8. PROBLEME DAYALI ÖĞRENME YÖNTEMİ

Literatüre göre probleme dayalı öğrenme, öğrencilerin bir disiplin içerisinde muhakeme edebilme ve problem çözebilme becerilerini, kendine duydukları güveni geliştirebilmelerini ve araştırma becerilerini kullanmalarını sağlayan bir yöntemdir. Nitekim kimya dersinde araştırma, inceleme, deneyler yapma ve problemler karşısında çözüm üretebilmek gereklidir. Bu durumda kimya dersinde probleme dayalı öğrenme yöntemi ile olumlu sonuçlar alınabilmektedir. Bu yöntemin uygulanması sırasında öğrencilere çeşitli kavramlar ile ilgili problemler verilmektedir. Öğrenciler problemin çözümünü araştırırken kavramları anlamlı bir şekilde öğrenmenin önemini algılamaktadır ve karşılaştıkları problemleri çözebilmek için kendi bilgilerine ihtiyaç duymaktadırlar. Bu sayede bir araştırmacı gibi kendi bilgilerini yönetme ve veri toplama tekniklerini kullanmaktadırlar. Aynı zamanda bu yöntem sayesinde öğrenme ortamında aktif olan öğrencinin bilimsel düşünceleri iyi bir şekilde gelişeceği, anlamlı öğrenme sağlanacağı ve kavram yanılgılarının giderileceği belirtilmektedir (Çakır ve Tekkaya,1999).

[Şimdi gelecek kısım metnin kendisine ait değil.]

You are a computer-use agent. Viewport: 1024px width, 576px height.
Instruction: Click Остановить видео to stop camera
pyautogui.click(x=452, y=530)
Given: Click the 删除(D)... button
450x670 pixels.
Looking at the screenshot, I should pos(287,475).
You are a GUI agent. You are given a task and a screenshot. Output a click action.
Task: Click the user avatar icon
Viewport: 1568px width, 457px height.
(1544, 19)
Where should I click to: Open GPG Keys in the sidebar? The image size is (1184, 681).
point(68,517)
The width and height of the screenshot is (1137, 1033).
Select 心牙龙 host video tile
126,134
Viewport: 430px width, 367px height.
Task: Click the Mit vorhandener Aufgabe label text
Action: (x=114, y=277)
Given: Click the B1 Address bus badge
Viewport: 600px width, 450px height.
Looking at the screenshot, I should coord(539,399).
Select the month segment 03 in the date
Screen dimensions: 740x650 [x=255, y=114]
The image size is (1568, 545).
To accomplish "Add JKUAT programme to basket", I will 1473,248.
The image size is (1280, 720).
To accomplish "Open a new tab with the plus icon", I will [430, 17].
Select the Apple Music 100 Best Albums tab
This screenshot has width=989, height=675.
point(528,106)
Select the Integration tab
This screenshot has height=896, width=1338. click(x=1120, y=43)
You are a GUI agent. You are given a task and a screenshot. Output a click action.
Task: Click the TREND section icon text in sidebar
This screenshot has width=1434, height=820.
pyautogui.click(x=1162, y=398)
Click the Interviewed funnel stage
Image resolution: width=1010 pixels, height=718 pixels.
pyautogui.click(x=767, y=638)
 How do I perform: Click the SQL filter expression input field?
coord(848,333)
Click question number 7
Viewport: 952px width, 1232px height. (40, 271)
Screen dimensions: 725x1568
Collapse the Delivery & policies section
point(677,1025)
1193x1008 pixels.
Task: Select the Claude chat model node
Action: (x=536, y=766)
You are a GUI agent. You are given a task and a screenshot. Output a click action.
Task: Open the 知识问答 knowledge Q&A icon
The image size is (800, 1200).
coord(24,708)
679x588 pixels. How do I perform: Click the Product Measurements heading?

Aydoğdu (2012) tarafından kaleme alınan “Elektroliz ve Pil Konularının Öğretiminde Probleme Dayalı Öğrenme Yaklaşımının Etkisi” isimli literatürde son yıllarda hem ülkemizde hem de dünyada yapılan araştırmaların sonucu olarak; düşünme becerisi, problem çözme becerisi, öğrenme gereksinimlerini belirleme, öğrenmeyi kendi başına yapılandırabilme, bilgiyi işlevsel hale getirebilme ve grup ile çalışabilme gibi konuların öneminin arttığı ve bu tarz öğrenci merkezli öğretimin öğrenci başarısını artırdığı tespit edilmiştir. Literatürde öğrencinin eğitimin merkezine alındığı öğretim modellerinden probleme dayalı öğrenme yönteminden bahsedilmektedir. Çalışmada Hacettepe Üniversitesi Eğitim Fakültesi Fen Bilgisi öğrencilerinin Elektroliz ve Pil Konusunu anlamlı öğrenmelerine ve kimya dersine karşı olan yaklaşımlarının probleme dayalı öğrenme yöntemi ile incelenmekte olduğu belirtilmektedir. Araştırmada deneysel yöntem kullanılmış olup öğrencilere Bilimsel işlem beceri testi, Elektrokimya başarı testi ve Kimya tutum ölçeği uygulanmış olduğu belirtilmektedir. Araştırmanın

bulgularına göre probleme dayalı öğrenme yaklaşımının uygulandığı deney grubu öğrencilerinin kimya dersi başarısının giderek artmış olduğu tespit edilmiştir. Bu bağlamda deney grubu öğrencilerinin kavram yanılgılarını giderebilme ve anlamlı öğrenmeyi gerçekleştirebilme düzeyinin kontrol grubu öğrencilerine göre daha iyi bir düzeyde olduğu tespit edilmiştir.